WORK INSTRUCTIONS
Lay out every line of the items below as a Markdown table with the columns Row and Line, numbering each row and leaving out blank lines.
── DATASET ENTRIES ──
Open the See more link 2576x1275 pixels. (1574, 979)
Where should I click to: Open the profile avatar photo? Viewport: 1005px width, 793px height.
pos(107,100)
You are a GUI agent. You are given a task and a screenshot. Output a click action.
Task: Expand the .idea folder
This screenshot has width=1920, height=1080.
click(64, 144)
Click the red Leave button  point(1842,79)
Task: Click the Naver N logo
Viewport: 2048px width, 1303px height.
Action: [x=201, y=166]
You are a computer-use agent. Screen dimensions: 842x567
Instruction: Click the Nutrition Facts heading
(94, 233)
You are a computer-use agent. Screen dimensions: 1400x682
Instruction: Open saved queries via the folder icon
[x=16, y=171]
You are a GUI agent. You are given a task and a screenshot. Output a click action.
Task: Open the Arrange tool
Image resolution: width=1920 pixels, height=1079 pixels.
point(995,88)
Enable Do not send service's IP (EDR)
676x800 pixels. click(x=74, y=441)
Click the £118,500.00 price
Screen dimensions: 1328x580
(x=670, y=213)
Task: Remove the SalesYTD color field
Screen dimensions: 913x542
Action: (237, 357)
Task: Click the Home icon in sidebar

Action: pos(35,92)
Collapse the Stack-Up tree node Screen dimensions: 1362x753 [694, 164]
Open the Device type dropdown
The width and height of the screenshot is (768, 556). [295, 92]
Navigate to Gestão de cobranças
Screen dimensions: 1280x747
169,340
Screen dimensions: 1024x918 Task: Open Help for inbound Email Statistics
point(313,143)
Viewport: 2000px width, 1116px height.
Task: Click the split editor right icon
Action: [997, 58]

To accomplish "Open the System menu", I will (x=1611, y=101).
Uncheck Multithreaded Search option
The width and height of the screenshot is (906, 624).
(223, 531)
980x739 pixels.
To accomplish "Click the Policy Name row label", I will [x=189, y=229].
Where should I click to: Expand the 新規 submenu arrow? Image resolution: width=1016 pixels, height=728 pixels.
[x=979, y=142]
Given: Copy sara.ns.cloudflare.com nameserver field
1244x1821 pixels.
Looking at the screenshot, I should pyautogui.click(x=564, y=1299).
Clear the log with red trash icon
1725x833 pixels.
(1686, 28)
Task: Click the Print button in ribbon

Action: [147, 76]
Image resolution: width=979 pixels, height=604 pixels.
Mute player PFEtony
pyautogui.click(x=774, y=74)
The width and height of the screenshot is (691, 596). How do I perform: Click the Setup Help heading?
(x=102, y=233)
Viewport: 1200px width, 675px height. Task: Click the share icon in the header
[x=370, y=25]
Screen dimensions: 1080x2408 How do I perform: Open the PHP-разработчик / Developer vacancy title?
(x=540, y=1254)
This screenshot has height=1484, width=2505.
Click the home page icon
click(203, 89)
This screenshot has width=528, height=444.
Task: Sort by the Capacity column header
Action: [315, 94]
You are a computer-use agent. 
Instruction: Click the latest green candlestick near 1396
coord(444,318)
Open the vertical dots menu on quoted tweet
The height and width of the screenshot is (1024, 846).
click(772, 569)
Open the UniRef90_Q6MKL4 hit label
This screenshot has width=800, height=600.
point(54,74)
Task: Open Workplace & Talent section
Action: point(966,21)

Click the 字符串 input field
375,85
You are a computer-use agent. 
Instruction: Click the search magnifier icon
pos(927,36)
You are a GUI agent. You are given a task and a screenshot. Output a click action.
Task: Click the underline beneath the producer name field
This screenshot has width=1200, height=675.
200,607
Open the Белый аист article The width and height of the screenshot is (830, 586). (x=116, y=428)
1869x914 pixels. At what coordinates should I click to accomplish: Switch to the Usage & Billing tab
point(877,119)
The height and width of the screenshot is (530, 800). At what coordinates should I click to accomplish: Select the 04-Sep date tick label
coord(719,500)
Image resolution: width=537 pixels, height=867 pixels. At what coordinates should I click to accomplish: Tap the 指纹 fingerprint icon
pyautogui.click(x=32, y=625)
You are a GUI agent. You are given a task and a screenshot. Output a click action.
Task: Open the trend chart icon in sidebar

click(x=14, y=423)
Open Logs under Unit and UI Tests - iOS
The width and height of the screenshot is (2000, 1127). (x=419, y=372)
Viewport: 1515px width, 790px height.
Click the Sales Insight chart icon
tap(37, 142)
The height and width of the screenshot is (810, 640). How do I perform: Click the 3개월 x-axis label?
───
RIGHT ANSWER
| Row | Line |
|---|---|
| 1 | Open the See more link 2576x1275 pixels. (1574, 979) |
| 2 | Where should I click to: Open the profile avatar photo? Viewport: 1005px width, 793px height. |
| 3 | pos(107,100) |
| 4 | You are a GUI agent. You are given a task and a screenshot. Output a click action. |
| 5 | Task: Expand the .idea folder |
| 6 | This screenshot has width=1920, height=1080. |
| 7 | click(64, 144) |
| 8 | Click the red Leave button  point(1842,79) |
| 9 | Task: Click the Naver N logo |
| 10 | Viewport: 2048px width, 1303px height. |
| 11 | Action: [x=201, y=166] |
| 12 | You are a computer-use agent. Screen dimensions: 842x567 |
| 13 | Instruction: Click the Nutrition Facts heading |
| 14 | (94, 233) |
| 15 | You are a computer-use agent. Screen dimensions: 1400x682 |
| 16 | Instruction: Open saved queries via the folder icon |
| 17 | [x=16, y=171] |
| 18 | You are a GUI agent. You are given a task and a screenshot. Output a click action. |
| 19 | Task: Open the Arrange tool |
| 20 | Image resolution: width=1920 pixels, height=1079 pixels. |
| 21 | point(995,88) |
| 22 | Enable Do not send service's IP (EDR) |
| 23 | 676x800 pixels. click(x=74, y=441) |
| 24 | Click the £118,500.00 price |
| 25 | Screen dimensions: 1328x580 |
| 26 | (x=670, y=213) |
| 27 | Task: Remove the SalesYTD color field |
| 28 | Screen dimensions: 913x542 |
| 29 | Action: (237, 357) |
| 30 | Task: Click the Home icon in sidebar |
| 31 | Action: pos(35,92) |
| 32 | Collapse the Stack-Up tree node Screen dimensions: 1362x753 [694, 164] |
| 33 | Open the Device type dropdown |
| 34 | The width and height of the screenshot is (768, 556). [295, 92] |
| 35 | Navigate to Gestão de cobranças |
| 36 | Screen dimensions: 1280x747 |
| 37 | 169,340 |
| 38 | Screen dimensions: 1024x918 Task: Open Help for inbound Email Statistics |
| 39 | point(313,143) |
| 40 | Viewport: 2000px width, 1116px height. |
| 41 | Task: Click the split editor right icon |
| 42 | Action: [997, 58] |
| 43 | To accomplish "Open the System menu", I will (x=1611, y=101). |
| 44 | Uncheck Multithreaded Search option |
| 45 | The width and height of the screenshot is (906, 624). |
| 46 | (223, 531) |
| 47 | 980x739 pixels. |
| 48 | To accomplish "Click the Policy Name row label", I will [x=189, y=229]. |
| 49 | Where should I click to: Expand the 新規 submenu arrow? Image resolution: width=1016 pixels, height=728 pixels. |
| 50 | [x=979, y=142] |
| 51 | Given: Copy sara.ns.cloudflare.com nameserver field |
| 52 | 1244x1821 pixels. |
| 53 | Looking at the screenshot, I should pyautogui.click(x=564, y=1299). |
| 54 | Clear the log with red trash icon |
| 55 | 1725x833 pixels. |
| 56 | (1686, 28) |
| 57 | Task: Click the Print button in ribbon |
| 58 | Action: [147, 76] |
| 59 | Image resolution: width=979 pixels, height=604 pixels. |
| 60 | Mute player PFEtony |
| 61 | pyautogui.click(x=774, y=74) |
| 62 | The width and height of the screenshot is (691, 596). How do I perform: Click the Setup Help heading? |
| 63 | (x=102, y=233) |
| 64 | Viewport: 1200px width, 675px height. Task: Click the share icon in the header |
| 65 | [x=370, y=25] |
| 66 | Screen dimensions: 1080x2408 How do I perform: Open the PHP-разработчик / Developer vacancy title? |
| 67 | (x=540, y=1254) |
| 68 | This screenshot has height=1484, width=2505. |
| 69 | Click the home page icon |
| 70 | click(203, 89) |
| 71 | This screenshot has width=528, height=444. |
| 72 | Task: Sort by the Capacity column header |
| 73 | Action: [315, 94] |
| 74 | You are a computer-use agent.  |
| 75 | Instruction: Click the latest green candlestick near 1396 |
| 76 | coord(444,318) |
| 77 | Open the vertical dots menu on quoted tweet |
| 78 | The height and width of the screenshot is (1024, 846). |
| 79 | click(772, 569) |
| 80 | Open the UniRef90_Q6MKL4 hit label |
| 81 | This screenshot has width=800, height=600. |
| 82 | point(54,74) |
| 83 | Task: Open Workplace & Talent section |
| 84 | Action: point(966,21) |
| 85 | Click the 字符串 input field |
| 86 | 375,85 |
| 87 | You are a computer-use agent.  |
| 88 | Instruction: Click the search magnifier icon |
| 89 | pos(927,36) |
| 90 | You are a GUI agent. You are given a task and a screenshot. Output a click action. |
| 91 | Task: Click the underline beneath the producer name field |
| 92 | This screenshot has width=1200, height=675. |
| 93 | 200,607 |
| 94 | Open the Белый аист article The width and height of the screenshot is (830, 586). (x=116, y=428) |
| 95 | 1869x914 pixels. At what coordinates should I click to accomplish: Switch to the Usage & Billing tab |
| 96 | point(877,119) |
| 97 | The height and width of the screenshot is (530, 800). At what coordinates should I click to accomplish: Select the 04-Sep date tick label |
| 98 | coord(719,500) |
| 99 | Image resolution: width=537 pixels, height=867 pixels. At what coordinates should I click to accomplish: Tap the 指纹 fingerprint icon |
| 100 | pyautogui.click(x=32, y=625) |
| 101 | You are a GUI agent. You are given a task and a screenshot. Output a click action. |
| 102 | Task: Open the trend chart icon in sidebar |
| 103 | click(x=14, y=423) |
| 104 | Open Logs under Unit and UI Tests - iOS |
| 105 | The width and height of the screenshot is (2000, 1127). (x=419, y=372) |
| 106 | Viewport: 1515px width, 790px height. |
| 107 | Click the Sales Insight chart icon |
| 108 | tap(37, 142) |
| 109 | The height and width of the screenshot is (810, 640). How do I perform: Click the 3개월 x-axis label? |